Toray did not provide any evidence in support of its claim for specific performance as to why money damages would not provide adequate compensation if it was victorious in any of its counterclaims against National Plastics. Instead, Toray focused on how the award of money damages did not necessarily negate the award of specific performance. Though true, such an argument is irrelevant given Toray’s failure to show that money damages would not adequately compensate for National Plastics’ alleged breach.

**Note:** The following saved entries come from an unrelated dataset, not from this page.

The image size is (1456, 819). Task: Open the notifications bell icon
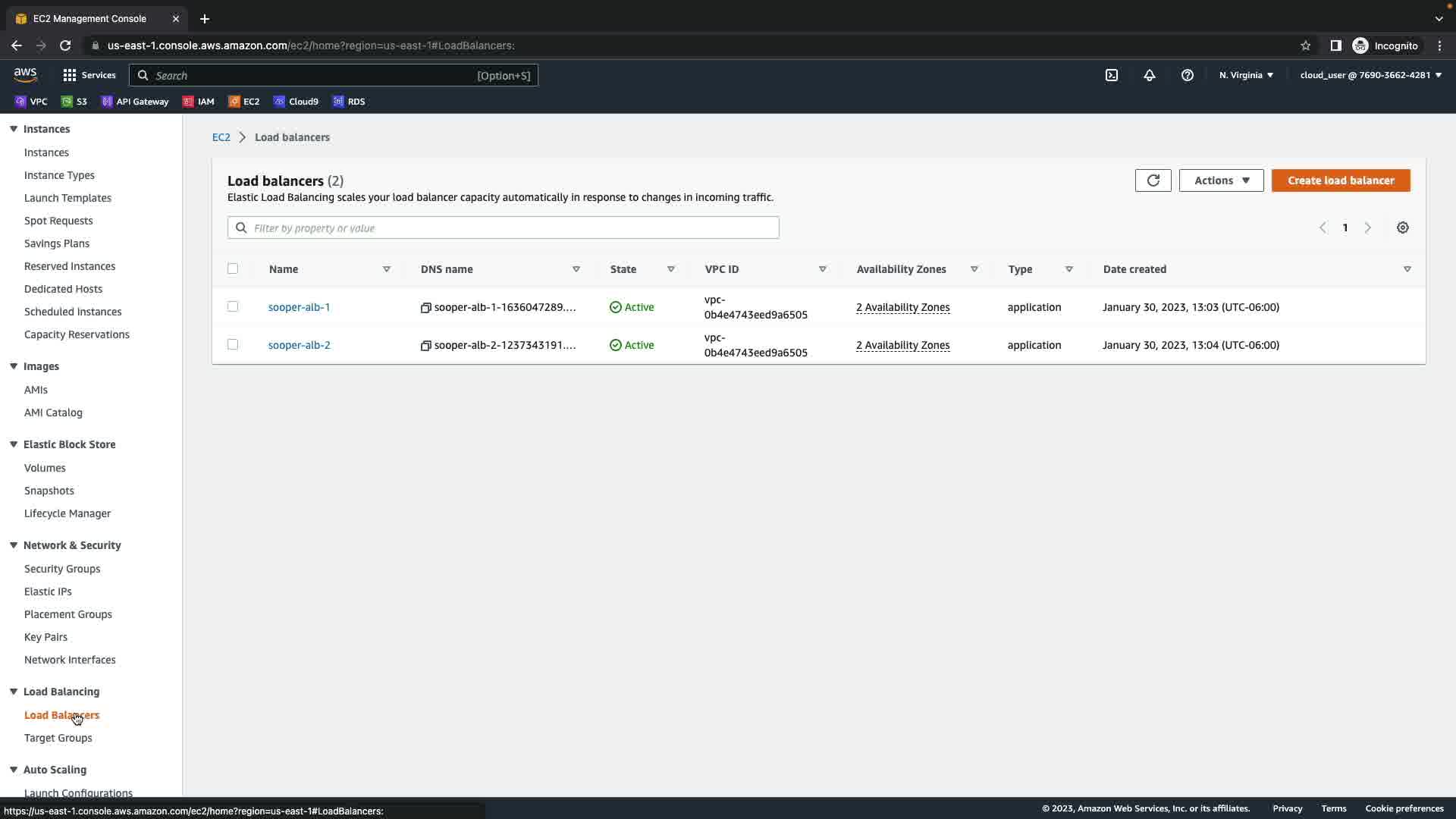pyautogui.click(x=1150, y=75)
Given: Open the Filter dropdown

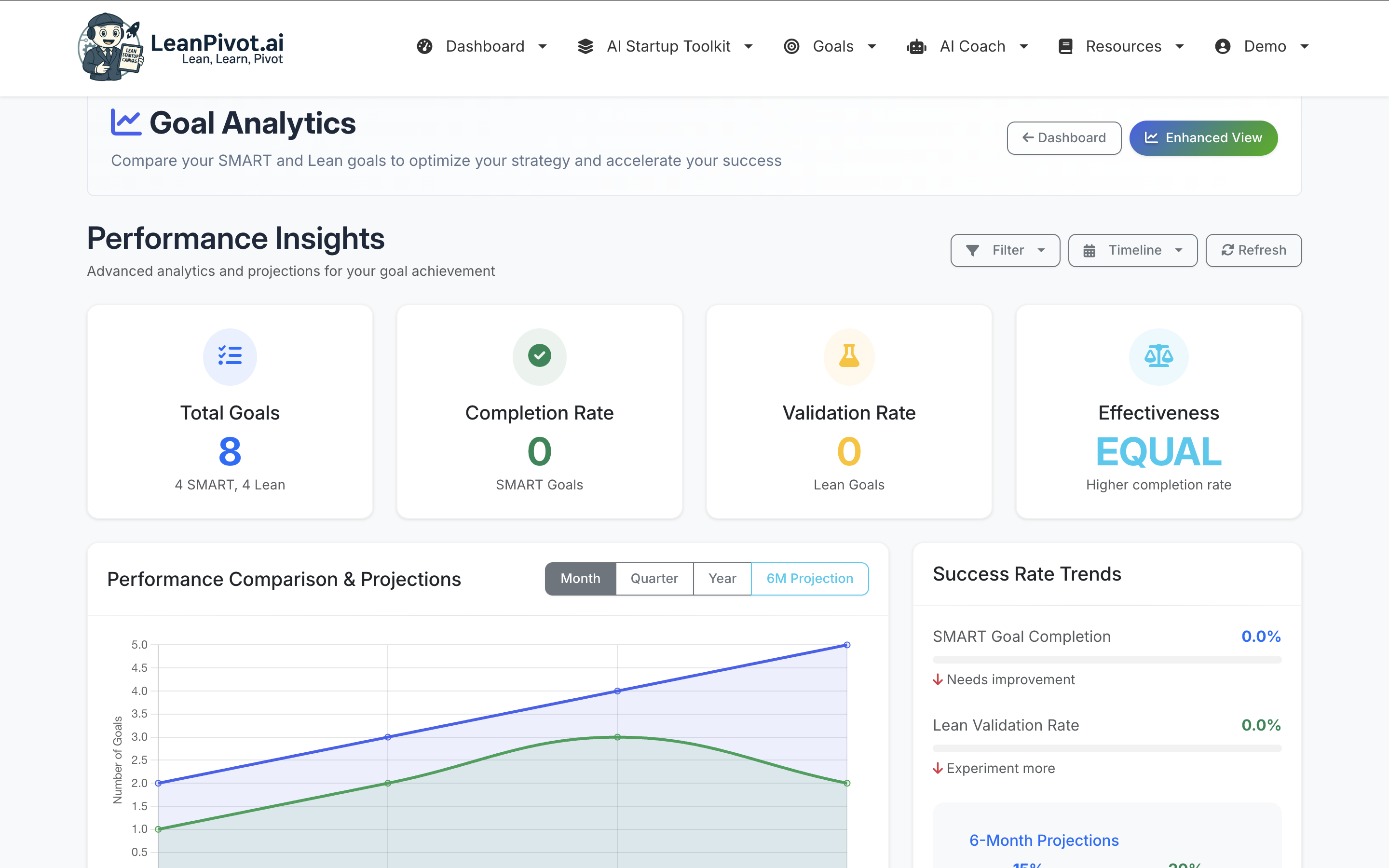Looking at the screenshot, I should (x=1005, y=250).
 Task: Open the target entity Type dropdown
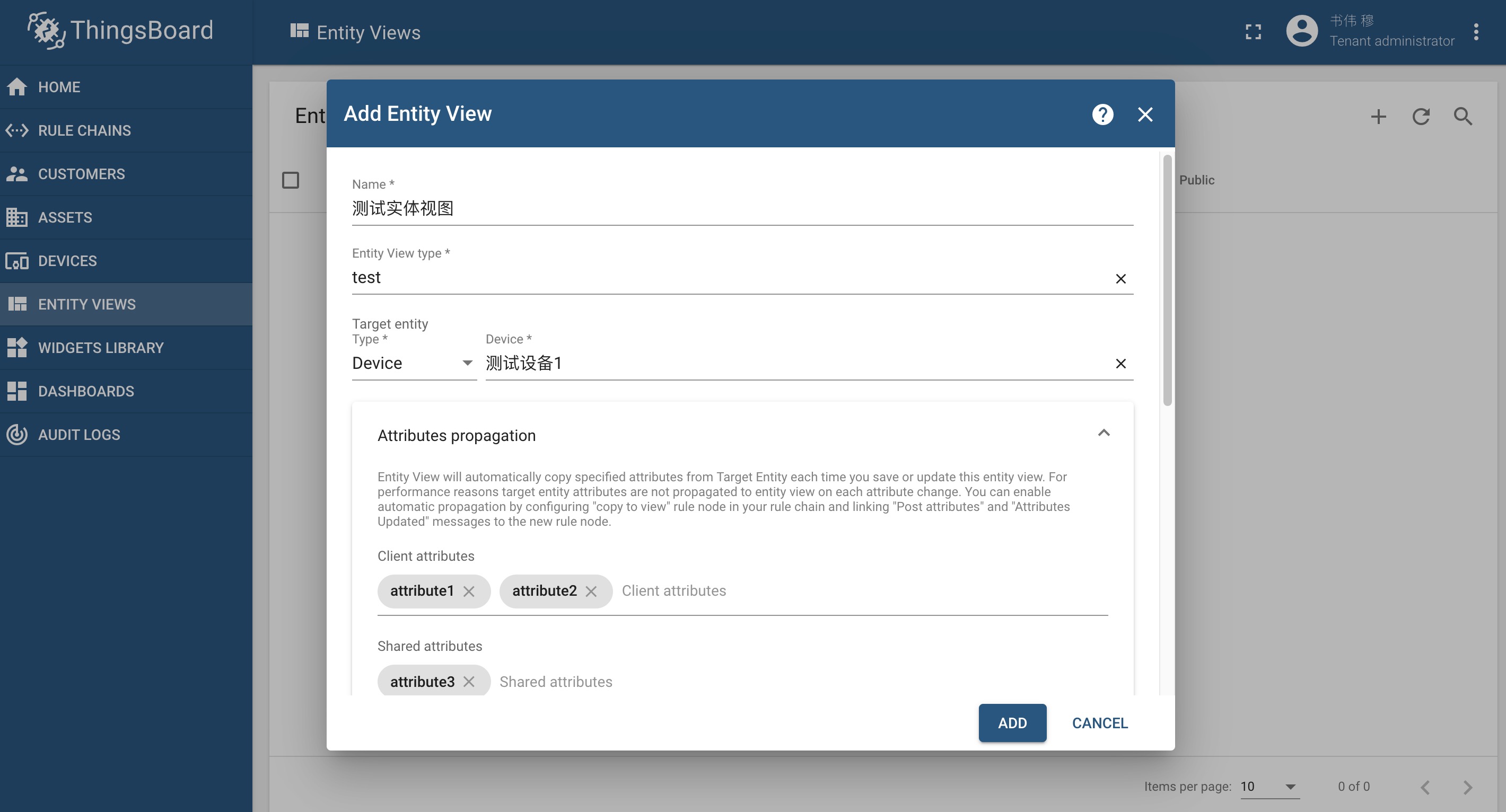413,364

*331Therefore, this Court grants summary judgment to National Plastics dismissing Toray’s request for specific performance (Counterclaim VII).
IV. CONCLUSION
In sum, this Court GRANTS IN PART Toray’s motion for summary judgment (ECF No. 174) and dismisses National Plastics’ Counts II, III, IV and VII, and DENIES IN PART summary judgment as to Counts I, V and VI. This Court GRANTS IN PART National Plastics’ motion for summary judgment (ECF No. 178) and dismisses Toray’s Counterclaims IV, V, and VII, and DENIES IN PART summary judgment as to Counterclaims I, II, III, and VI.
The Counts and Counterclaims that remain to be decided by a fact-finder are National Plastics’ claims in Counts I (breach of contract), V (breach of duty of good faith and fair dealing), and VI (negligent misrepresentation), and Toray’s Counterclaims in Counts I, II, III, (all breach of contract), and VI (breach of duty of good faith and fair dealing).
IT IS SO ORDERED.
. When a company puts a valuation reserve on their assets, they are pulling these assets off the market and holding on to them as backup in case of unexpected debt. Investopedia — Asset Valuation Reserve, http://www. investopedia.corn/terms/a/asset-valuationreserve-avr.asp (last visited August 2, 2013).
. Toray's film products technically begin aging right after Toray produces them and continue to age every day thereafter. Clearly, both parties meant for aged film to refer to some specific subset of all film products.
. Though unclear from its complaint, Toray implies in its memoranda that National Plastics incorrectly deducted a twelve percent commission from Toray's invoices instead of marking up the price National Plastics charged customers by twelve percent. Nevertheless, Toray did not allege this "breach” with the same clarity as that of the "transportation costs” issue and this Court will not otherwise address how and when the twelve percenl commission should have factored into the price.
. In fact, these emails seem to undercut To-ray’s argument that National Plastics did not use best efforts to maximize pricing as many emails reflect National Plastics successfully increasing the price that customers are willing to pay for the agreed materials.
. While the Rhode Island Supreme Court has not addressed this question, the United States District Court for the District of Rhode Island has. See Gail Frances, Inc. v. Alaska Diesel Elec., Inc., 62 F.Supp.2d 511 (D.R.I.1999). Nevertheless, much of the underlying Rhode Island common law that the court relied on *330appears to have changed since the court issued its opinion.